Llevamos desde enero hablando de las vacaciones. De dormir. De la caña que nos vamos a tomar al llegar a la playa. De dormir aún más. De la cuarta y la quinta cerveza. Durante este tiempo se nos olvidó una cosa. El niño. Cuando eres padre o madre y piensas en tu tiempo libre la cabeza te juega una mala pasada, te da tiempo libre.
Hace tres días que empezamos las vacaciones. Cuatro horas de coche con La vaca Lola y Baby shark. Tres paradas. No demasiado aire acondicionado. Tampoco poco. El maletero lleno hasta arriba. El equipaje de un niño es inversamente proporcional a su altura, y el nuestro todavía no llega a los 80 centímetros.

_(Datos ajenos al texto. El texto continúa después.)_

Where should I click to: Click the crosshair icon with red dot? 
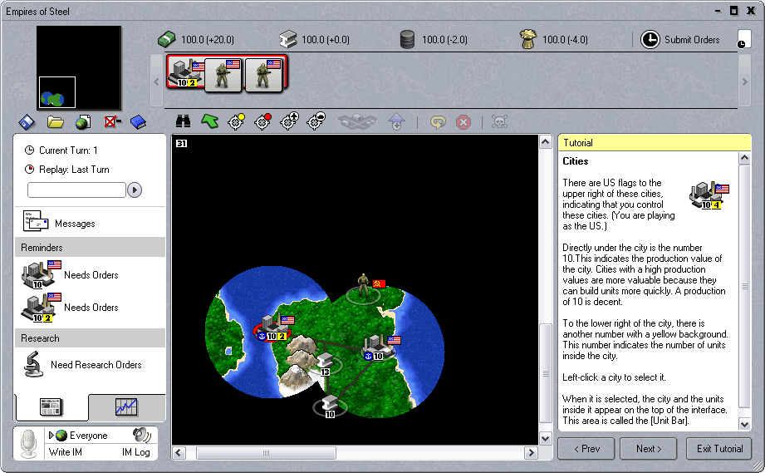[262, 122]
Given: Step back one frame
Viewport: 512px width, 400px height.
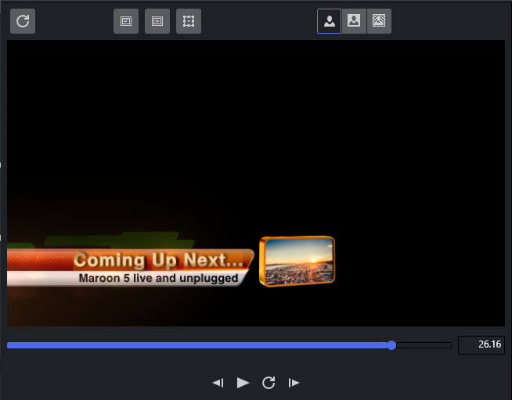Looking at the screenshot, I should 218,382.
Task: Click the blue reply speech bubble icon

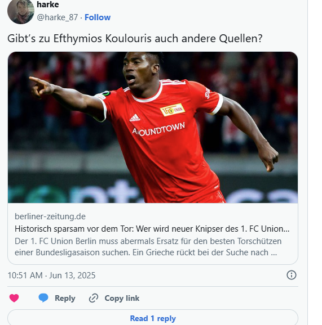Action: (43, 298)
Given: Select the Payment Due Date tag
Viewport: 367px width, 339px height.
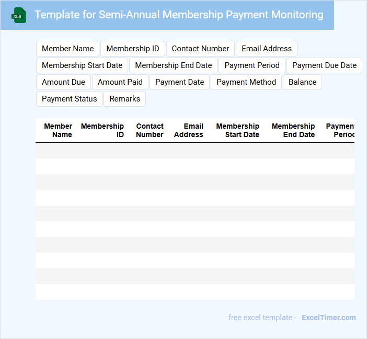Looking at the screenshot, I should [x=324, y=65].
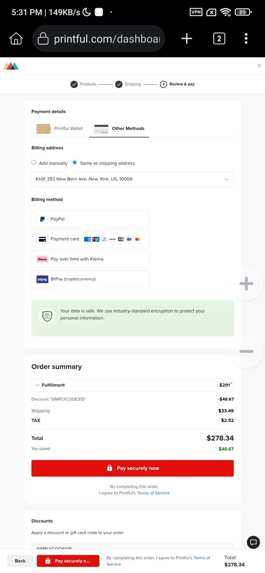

De repente te ves dentro de una película de los 60. Cuando antes ibas a la playa con el tabaco y las chanclas, ahora es la sombrilla, la fruta, el agua, la crema solar, otro bañador, los cubos, las palas. Todo el maldito maletero mientras intentas que no cruce la calle sin darte la mano.

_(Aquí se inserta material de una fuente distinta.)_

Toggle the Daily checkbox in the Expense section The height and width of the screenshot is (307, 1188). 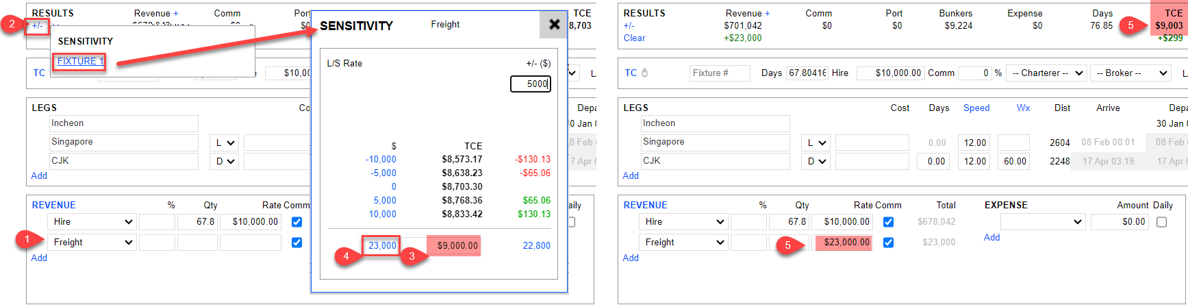[x=1161, y=221]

Mira, qué haga lo que quiera
Llegas desesperado. Sudando. Cansado. Aún son las 11 y llevas desde las 7 jugando a que él trepa y tú le sujetas para que no se caiga. Ponle la crema. Llantos. Mójale la cabeza para el calor. Más llantos. Mira, qué haga lo que quiera. Gritos.
Y quieres calmarte, pero dormir y la caña. Y gente joven tumbada. Y gente sin hijos leyendo. Y tu intentando que deje de comerse la arena y que no te tire del bikini demasiado. Y discutís, porque no come. Y ya te dije que eso no le gusta. Y yo le he dado de desayunar, dale tu de comer.
Y ya no podemos más y nos agarra a cada uno de un dedo para que nos sentemos con él y juguemos en la arena. Y se ríe. Y te lanza agua. Y corre. Y mamá. Y papá. Y se te olvida que no has dormido, se te olvida la terraza con la cerveza. Y ya comerá, qué más da. Y qué ganas teníamos de poder estar con él 24 horas de una vez.